## About this exercise
Report every line of the listing below in which the string "comment" appears.

## Data for this task
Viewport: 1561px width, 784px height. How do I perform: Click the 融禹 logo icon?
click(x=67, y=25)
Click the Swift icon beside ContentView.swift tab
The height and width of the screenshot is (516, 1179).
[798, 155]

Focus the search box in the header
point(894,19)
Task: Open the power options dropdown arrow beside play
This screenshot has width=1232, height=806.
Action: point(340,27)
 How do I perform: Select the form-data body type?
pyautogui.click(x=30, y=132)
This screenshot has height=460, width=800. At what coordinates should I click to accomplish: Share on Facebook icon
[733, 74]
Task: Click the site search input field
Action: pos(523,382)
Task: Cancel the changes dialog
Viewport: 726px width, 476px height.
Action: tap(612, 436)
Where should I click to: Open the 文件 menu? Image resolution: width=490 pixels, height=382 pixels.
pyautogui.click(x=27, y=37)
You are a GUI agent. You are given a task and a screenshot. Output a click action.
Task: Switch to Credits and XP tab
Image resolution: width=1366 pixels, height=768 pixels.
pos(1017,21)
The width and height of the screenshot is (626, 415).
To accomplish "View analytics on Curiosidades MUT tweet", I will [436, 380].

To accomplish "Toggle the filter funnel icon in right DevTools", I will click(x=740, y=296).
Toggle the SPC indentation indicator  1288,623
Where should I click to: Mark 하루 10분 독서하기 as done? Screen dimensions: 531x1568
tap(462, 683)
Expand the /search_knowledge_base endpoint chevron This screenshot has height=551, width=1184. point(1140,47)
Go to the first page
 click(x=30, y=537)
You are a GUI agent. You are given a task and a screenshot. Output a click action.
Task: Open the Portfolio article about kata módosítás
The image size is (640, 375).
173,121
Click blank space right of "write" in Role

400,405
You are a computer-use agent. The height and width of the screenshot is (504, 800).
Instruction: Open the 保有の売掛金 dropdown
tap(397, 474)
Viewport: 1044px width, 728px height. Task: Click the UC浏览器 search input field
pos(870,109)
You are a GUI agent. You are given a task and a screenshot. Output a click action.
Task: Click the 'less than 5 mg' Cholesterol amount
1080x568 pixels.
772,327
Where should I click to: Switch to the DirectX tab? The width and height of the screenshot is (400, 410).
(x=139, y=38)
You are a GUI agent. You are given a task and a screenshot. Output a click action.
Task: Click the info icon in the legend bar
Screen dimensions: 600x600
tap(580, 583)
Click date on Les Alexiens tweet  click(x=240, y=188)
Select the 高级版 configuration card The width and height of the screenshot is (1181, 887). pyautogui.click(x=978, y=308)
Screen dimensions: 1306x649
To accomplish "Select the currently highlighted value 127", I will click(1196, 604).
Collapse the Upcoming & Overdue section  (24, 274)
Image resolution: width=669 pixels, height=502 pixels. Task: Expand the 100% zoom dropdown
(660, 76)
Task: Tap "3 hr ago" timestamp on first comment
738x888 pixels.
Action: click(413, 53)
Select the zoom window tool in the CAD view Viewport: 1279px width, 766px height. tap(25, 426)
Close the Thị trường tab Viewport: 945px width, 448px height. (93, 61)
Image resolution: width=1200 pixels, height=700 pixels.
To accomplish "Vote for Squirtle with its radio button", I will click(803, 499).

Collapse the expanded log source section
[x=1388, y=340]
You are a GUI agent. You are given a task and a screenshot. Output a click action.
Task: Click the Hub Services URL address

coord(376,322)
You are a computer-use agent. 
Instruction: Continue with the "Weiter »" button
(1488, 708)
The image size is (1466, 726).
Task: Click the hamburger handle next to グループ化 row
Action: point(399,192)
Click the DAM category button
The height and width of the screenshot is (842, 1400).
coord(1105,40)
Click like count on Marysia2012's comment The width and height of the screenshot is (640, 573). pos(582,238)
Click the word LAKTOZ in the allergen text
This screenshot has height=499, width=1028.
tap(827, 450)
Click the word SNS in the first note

## Your response
Task: Tap "3 hr ago" timestamp on first comment
Click like count on Marysia2012's comment The width and height of the screenshot is (640, 573). pos(582,238)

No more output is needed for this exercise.